--- What is expected ---
Whenever the word "agent" appears in a line of the data below, copy that line.

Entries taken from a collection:
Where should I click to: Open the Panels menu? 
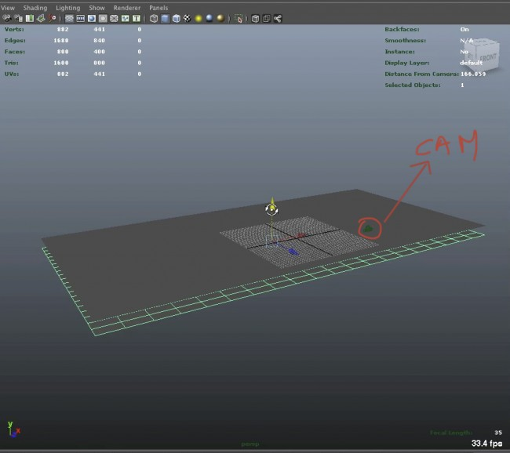coord(158,8)
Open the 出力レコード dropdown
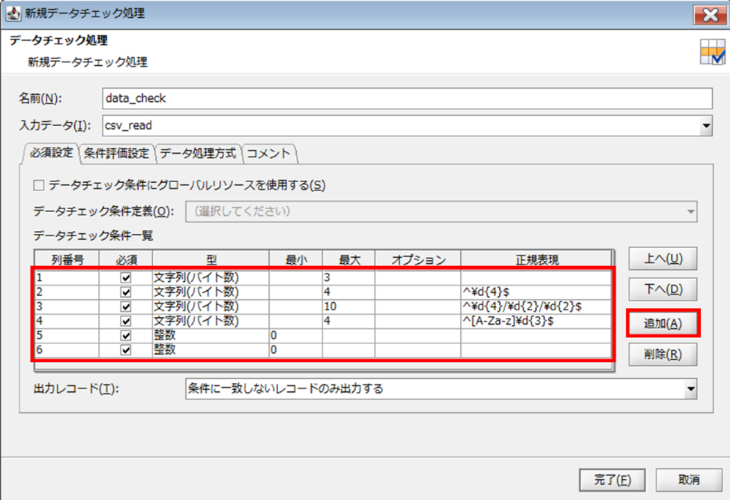Viewport: 730px width, 500px height. coord(690,388)
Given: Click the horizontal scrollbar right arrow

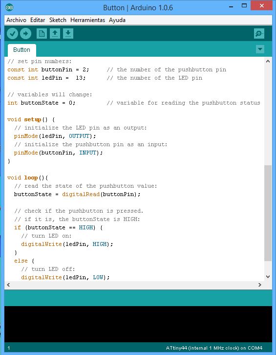Looking at the screenshot, I should pos(260,285).
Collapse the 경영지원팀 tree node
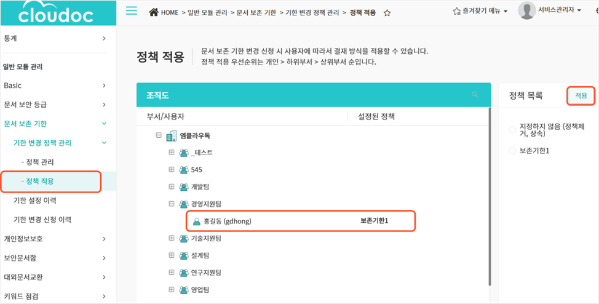Image resolution: width=599 pixels, height=304 pixels. point(172,204)
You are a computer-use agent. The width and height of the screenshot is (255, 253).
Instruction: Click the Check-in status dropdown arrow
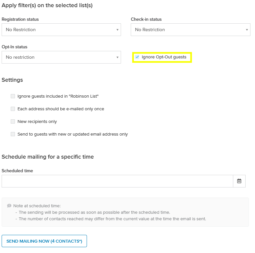click(x=247, y=30)
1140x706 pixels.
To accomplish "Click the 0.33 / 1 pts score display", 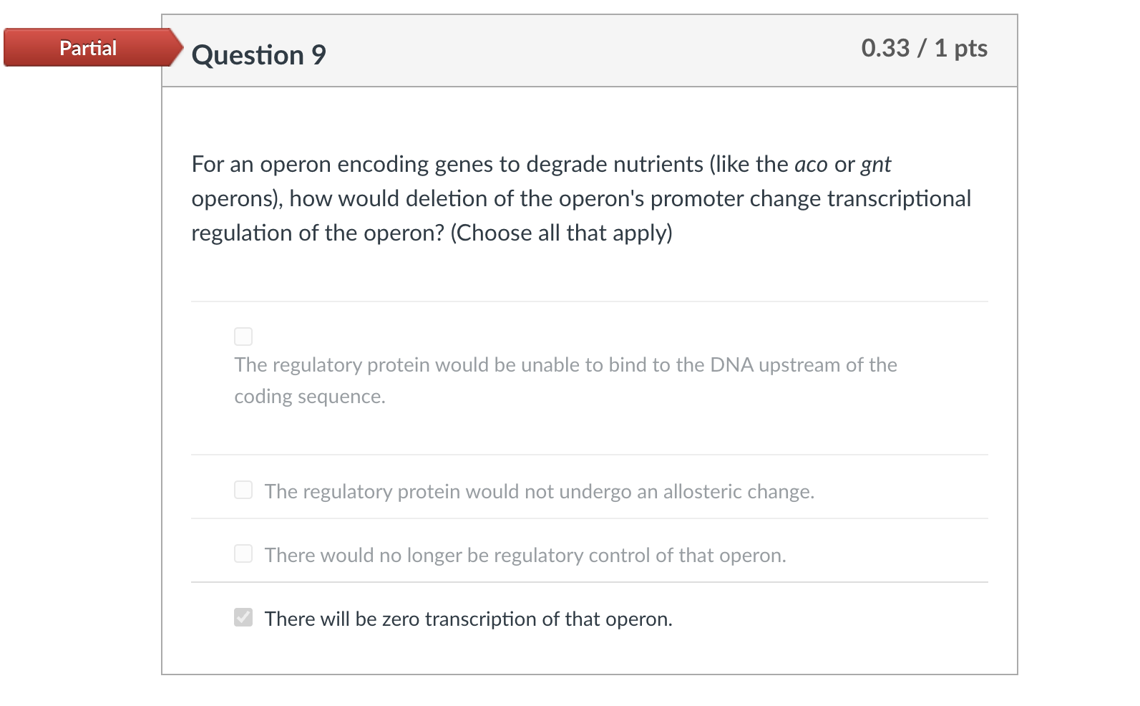I will (x=924, y=49).
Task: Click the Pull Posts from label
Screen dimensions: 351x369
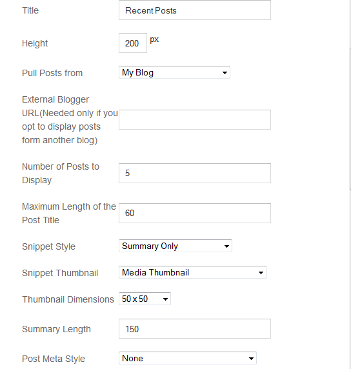Action: tap(52, 73)
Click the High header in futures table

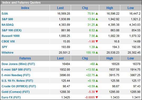pyautogui.click(x=110, y=58)

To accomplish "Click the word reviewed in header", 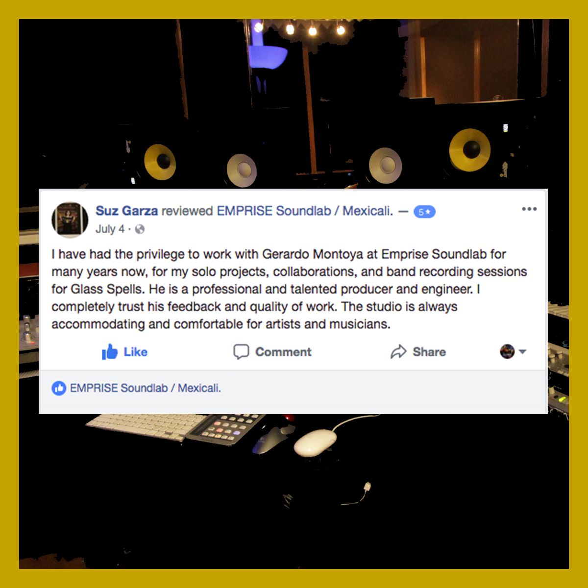I will pos(187,211).
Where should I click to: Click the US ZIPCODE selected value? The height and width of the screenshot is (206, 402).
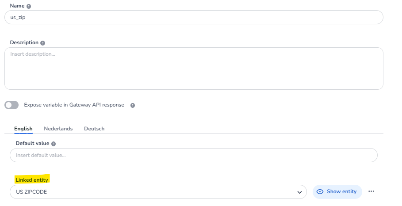pos(31,192)
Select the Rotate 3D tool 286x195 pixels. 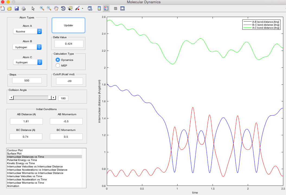point(63,8)
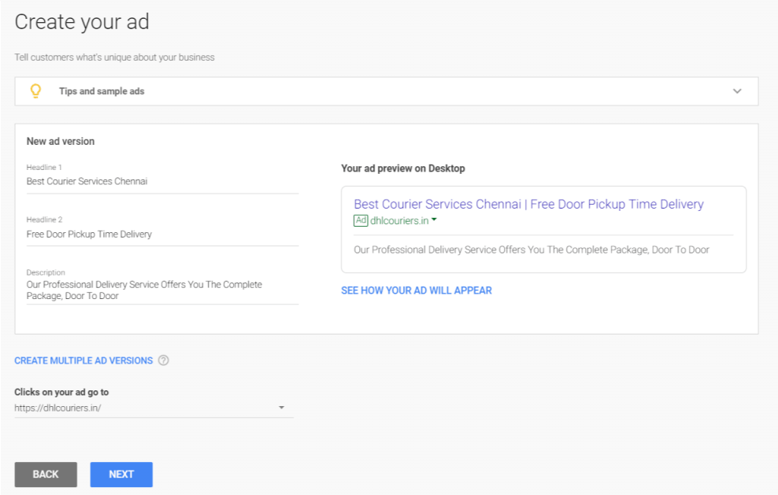Click the lightbulb icon in Tips bar
Viewport: 778px width, 495px height.
tap(35, 91)
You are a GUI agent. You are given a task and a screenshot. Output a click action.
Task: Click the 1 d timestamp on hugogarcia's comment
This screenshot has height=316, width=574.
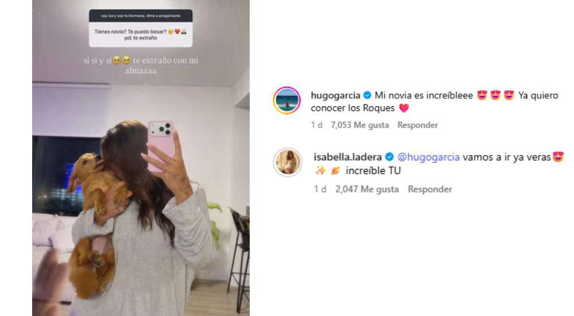click(x=317, y=125)
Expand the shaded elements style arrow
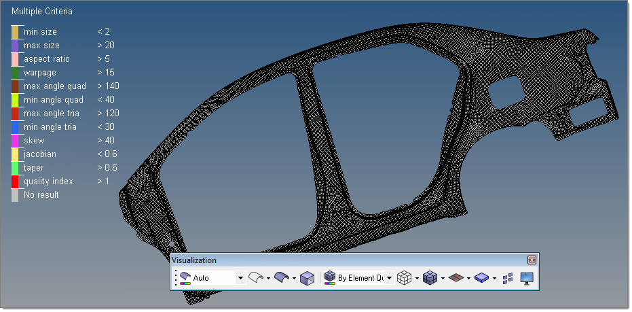This screenshot has width=632, height=312. tap(442, 278)
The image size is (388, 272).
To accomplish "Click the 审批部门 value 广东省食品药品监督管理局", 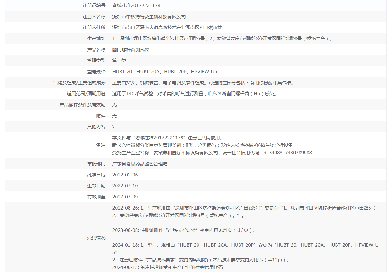I will pyautogui.click(x=140, y=164).
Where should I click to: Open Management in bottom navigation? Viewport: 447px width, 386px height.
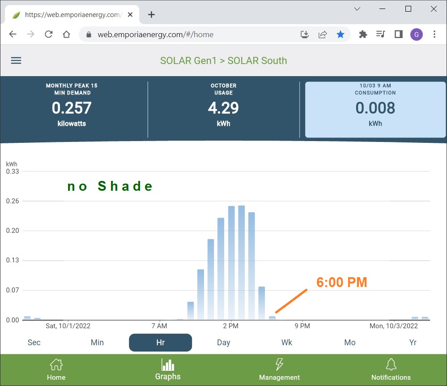click(x=279, y=369)
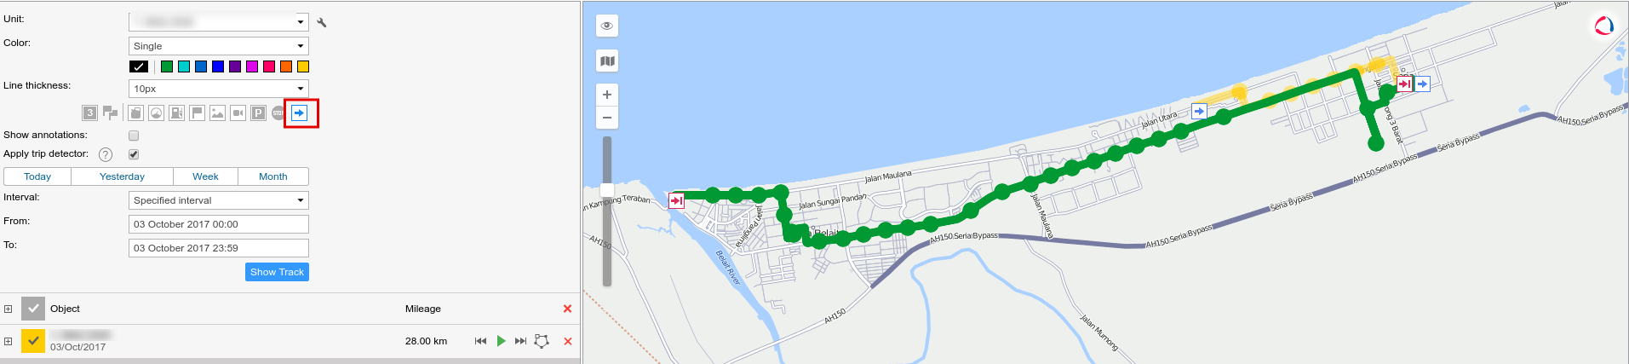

--- Completed task ---
You are a computer-use agent. The width and height of the screenshot is (255, 253).
You are a GUI agent. You are given a task and a screenshot. Output a click action.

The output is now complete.